_ACTIVITY_
Say how many lines in the material below hold the word "agent", and say nothing else.

[Opening RECORD EXTRACTS section]

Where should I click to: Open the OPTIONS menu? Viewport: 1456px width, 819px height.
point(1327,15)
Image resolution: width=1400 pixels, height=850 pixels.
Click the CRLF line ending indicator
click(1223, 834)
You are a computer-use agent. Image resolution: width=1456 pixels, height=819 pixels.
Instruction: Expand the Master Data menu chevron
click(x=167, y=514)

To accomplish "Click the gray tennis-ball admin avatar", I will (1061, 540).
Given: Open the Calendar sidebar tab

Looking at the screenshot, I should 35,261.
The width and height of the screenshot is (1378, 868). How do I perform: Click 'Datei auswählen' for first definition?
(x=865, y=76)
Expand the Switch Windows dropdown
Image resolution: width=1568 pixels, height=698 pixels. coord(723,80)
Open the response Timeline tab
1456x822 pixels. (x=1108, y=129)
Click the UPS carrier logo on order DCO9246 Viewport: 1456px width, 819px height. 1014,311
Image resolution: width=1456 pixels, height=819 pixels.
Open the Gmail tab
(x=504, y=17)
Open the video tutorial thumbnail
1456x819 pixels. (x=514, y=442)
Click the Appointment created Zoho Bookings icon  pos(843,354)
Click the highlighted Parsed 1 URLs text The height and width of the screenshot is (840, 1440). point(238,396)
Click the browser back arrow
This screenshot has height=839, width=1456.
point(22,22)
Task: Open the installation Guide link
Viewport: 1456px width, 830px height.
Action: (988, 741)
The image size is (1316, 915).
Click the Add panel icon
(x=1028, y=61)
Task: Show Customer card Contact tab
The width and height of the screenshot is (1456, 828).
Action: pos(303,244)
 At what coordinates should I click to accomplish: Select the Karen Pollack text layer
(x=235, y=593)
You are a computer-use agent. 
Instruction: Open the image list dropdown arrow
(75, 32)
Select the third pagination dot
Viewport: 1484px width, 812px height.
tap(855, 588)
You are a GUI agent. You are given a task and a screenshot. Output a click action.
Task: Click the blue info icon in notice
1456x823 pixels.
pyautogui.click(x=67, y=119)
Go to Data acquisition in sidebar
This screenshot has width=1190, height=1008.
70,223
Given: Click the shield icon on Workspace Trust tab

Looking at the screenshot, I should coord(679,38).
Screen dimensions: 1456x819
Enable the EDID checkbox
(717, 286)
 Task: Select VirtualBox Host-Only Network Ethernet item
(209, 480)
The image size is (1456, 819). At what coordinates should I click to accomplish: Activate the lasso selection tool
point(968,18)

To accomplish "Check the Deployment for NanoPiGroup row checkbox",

[Closing RECORD EXTRACTS section]

_RESPONSE TO THE EXERCISE_
3